Hi all,
I sort of agree with turbineseaplane above...I'm not sure that the problems that I'm experiencing with my 2018 MBP (WiFi disconnects, bluetooth disconnects, KPs, 5K monitor disconnects, SMB-mounted RAID disconnects, SSD file corruptions, etc.) are caused by the Apple ARM T2 processor, but it is curious that all of my 2018 MBPs problem issues are linked to or run by the T2. Thus I worry that a total Apple ARM laptop might have, at least initially, similar troubles with Apple ARM CPUs.

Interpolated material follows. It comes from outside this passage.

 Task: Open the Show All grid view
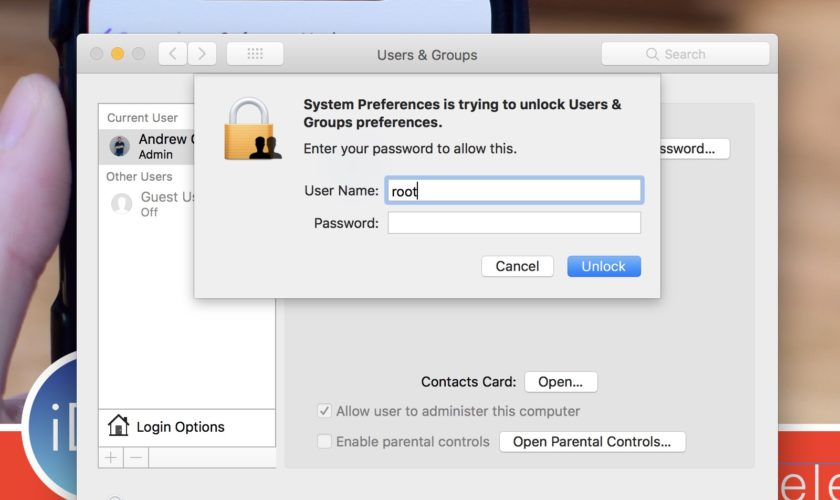pos(255,54)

I am currently on essentially my fifth 2018 MBP (third CTO build and second repair job with both repairs replacing the logic board and touch ID board), and all five machines have had exactly the same problems. Over the last decade, I've bought 11 high-end CTO Macs, and the 2018 MBP is the only machine that I've had trouble with, and all 11 of these CTOs ran precise the same codes, compiled the same programs, and typeset the same TeX papers. Right now I have an iMac, a 2016 MBP, a 2015 MBP, and several PCs running Linux that compile and run my codes without any problems. My 2018 MBPs, on the other hand, suffer the errors listed above even on pristine machines (erased SSDs, freshly downloaded macOS from Apple, no other software loaded, no iCloud, no Time Machine backup restores, no personal files transferred to the 2018 MBP, nothing attached to the MBP TB3 ports) without my loading any of my code/files on the machines.
For my own uses, what I really want is reliability and speed. (Since the iMac Pros also use the T2 and the iMac Pros have been having similar problems since their introduction over a year and a half ago, and Apple has not yet fixed the iMac Pros, I won't purchase any Mac that has the T2 ever again until these issues are solved by Apple.)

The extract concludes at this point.